Os historiadores sobre espíritos mais hábeis sempre dissiparam os limites entre o psicológico e o sobrenatural, criando cenas sobre espíritos ambíguas que são tão convincentes que a materialidade ou imaterialidade da aparição é irrelevante. Em An Account of Some Strange Disturbances in Aungier Street (1853), de Le Fanu, o herói assombrado submete-se ao “materialismo dos medicamentos”, tomando um tipo de droga antipsicótica vitoriana para banir sua “ilusão infernal”.
Será que isso significa que a aparição era apenas “subjetiva”? Não necessariamente.

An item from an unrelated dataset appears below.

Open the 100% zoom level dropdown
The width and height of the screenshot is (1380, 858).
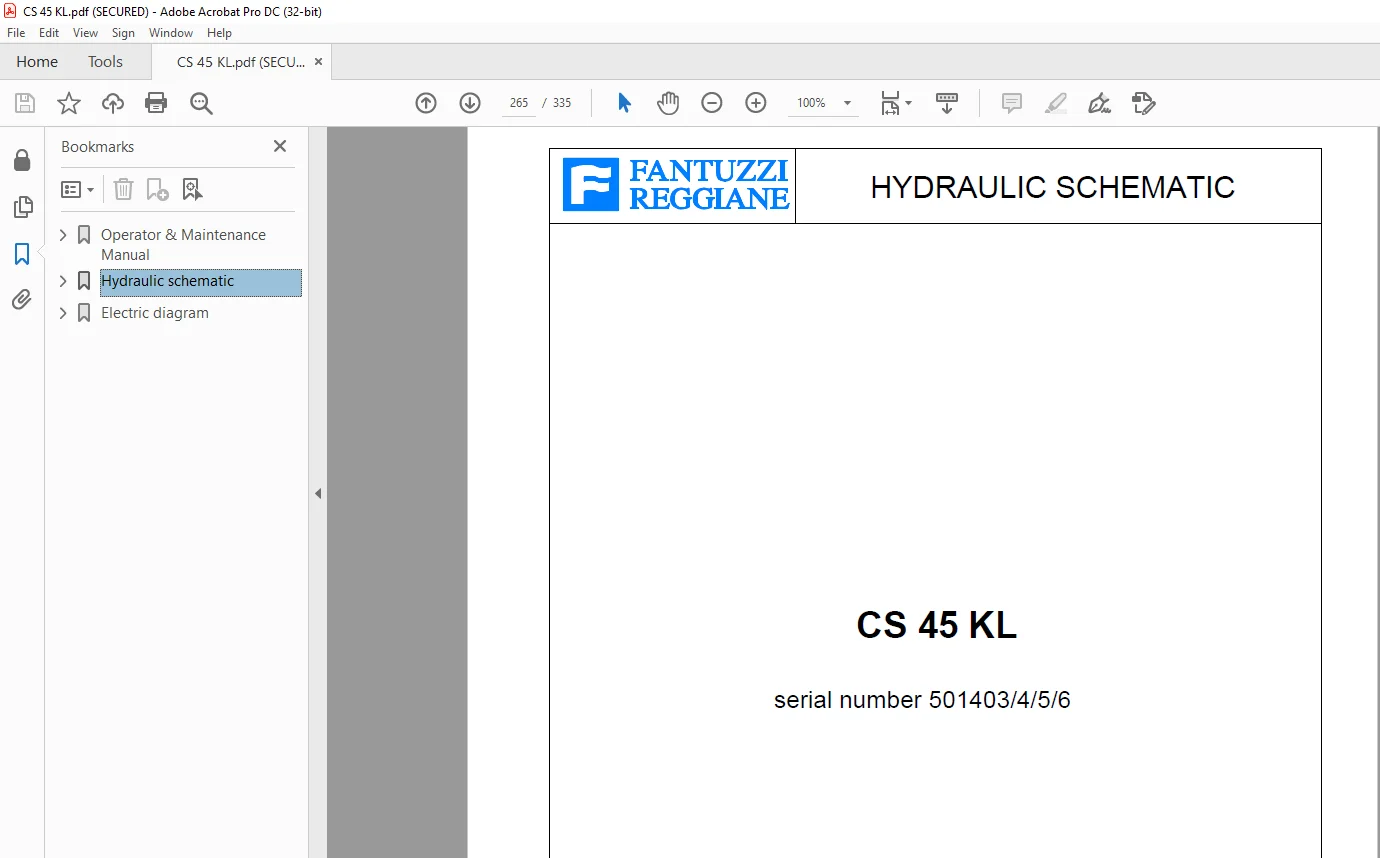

Durante os momentos calmos, o espírito pode estar “tão ativo e maligno quanto antes, embora eu não o tenha visto”. De qualquer forma, o elemento psicológico aumenta o poder de uma história sobre espíritos, se o espírito desencarnado for visto como real ou não.
Os espíritos interiores também têm uma vantagem pragmática, pois ajudam a deixar de lado os problemas metafísicos e estéticos referentes a como fazer os espíritos parecerem convincentes ao observador. Afinal de contas, uma manifestação da psique pode aparecer com qualquer forma imaginada por um observador. Uma vez que os espíritos psicológicos tornaram-se populares, especialmente em clássicos como A volta do parafuso, de Henry James, os espíritos começaram a incorporar uma variedade de significados simbólicos e metafóricos. De James Joyce a Gabriel García Márquez, passando pelas “presenças” invasoras nos contos de Julio Cortázar ou os heróis que reaparecem como traidores nos textos de Jorge Luis Borges, várias obras da literatura moderna descrevem uma realidade assombrada, na qual a ausência ou o espírito desencarnado de uma pessoa ou coisa é muito mais poderosa que o ser em si.

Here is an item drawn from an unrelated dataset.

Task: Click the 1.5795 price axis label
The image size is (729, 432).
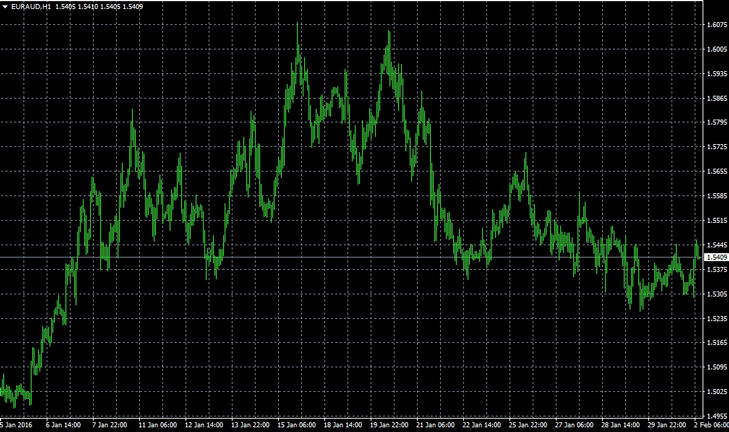Action: [x=715, y=123]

A renascença surpreendente do idealismo platônico é vista em vários aspectos da vida moderna. Na psicoterapia, ao paciente é dito que o “espírito desencarnado” de um parente falecido pode ser tão real como o original, permanecendo na mente como uma presença assombrada. Os sonhos são muitas vezes semelhantes a espíritos que continuam a assustar durante a vigília. Os artistas modernos usam espíritos como metáforas, assim como Claude Debussy escreveu que estava assombrado por A sagração da primavera, de Stravinski, como "um belo pesadelo".
O crítico literário Jacques Derrida proclamou, em 1994, que o espírito desencarnado da teoria que ele chamava de desconstrução — que é, em si, uma ideologia de aparência assustadora por definir a realidade como uma série de relatividades de aparência assustadora — vive em teorias literárias mais modernas, assim como qualquer idéia ultrapassada torna-se um espírito desencarnado. A psicologia moderna, assim como as idéias sobre a fragmentação e a relatividade, forneceram novos tipos sobre espíritos.

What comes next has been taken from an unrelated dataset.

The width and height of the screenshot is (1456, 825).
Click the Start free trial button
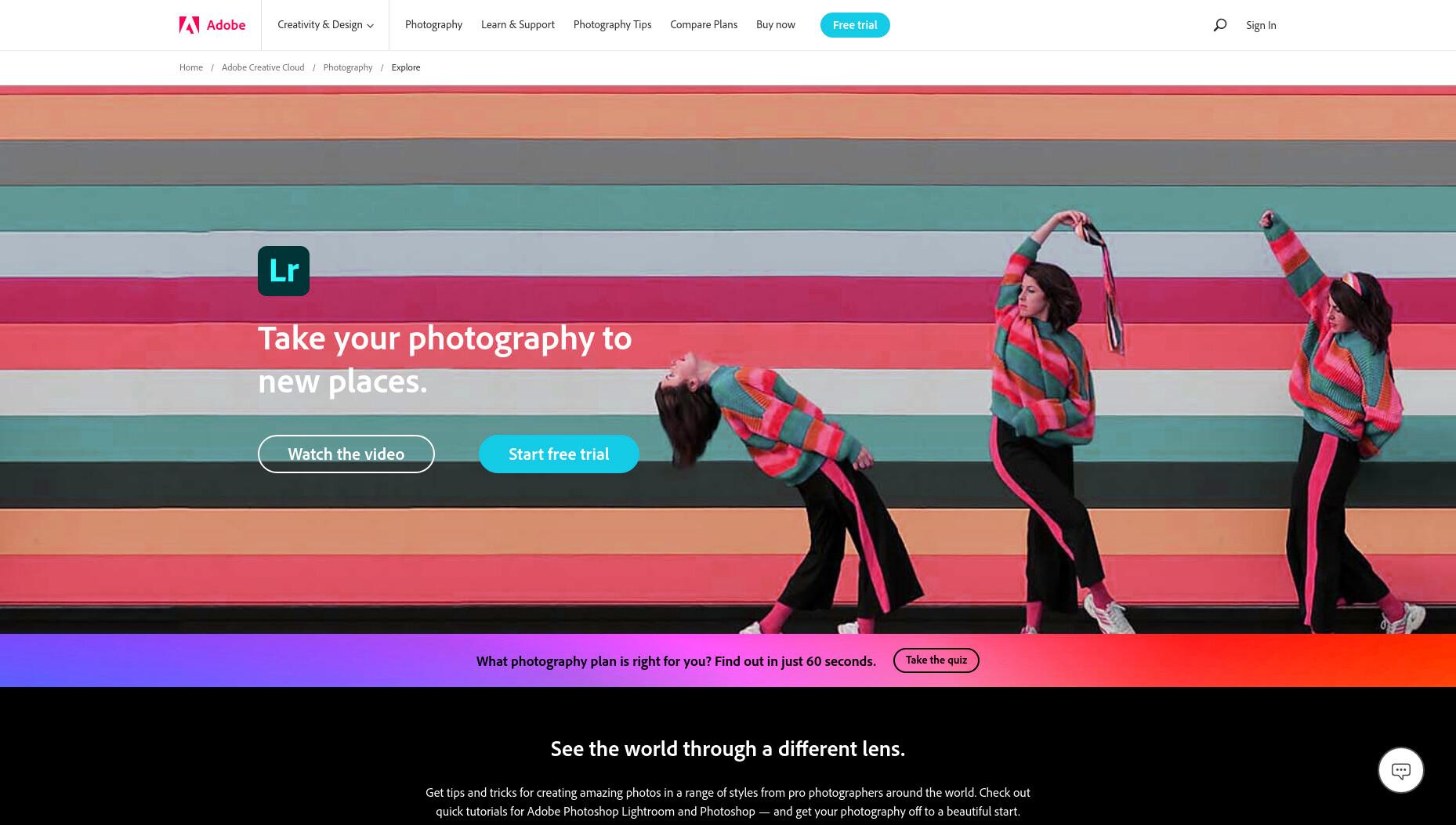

Mas por que os leitores modernos e os cinéfilos procuram os espíritos, se em todas as suas manifestações eles inspiram ansiedade e terror? Talvez a resposta seja porque as histórias sobre espíritos têm sempre uma qualidade comunitária confortadora. Cada pessoa está sozinha com seus medos, parece indicar o bom senso.
Por mais inquietantes que sejam, as histórias sobre espíritos resistem ao esquecimento e, aparentemente, sobreviverão à morte de todos os seres humanos.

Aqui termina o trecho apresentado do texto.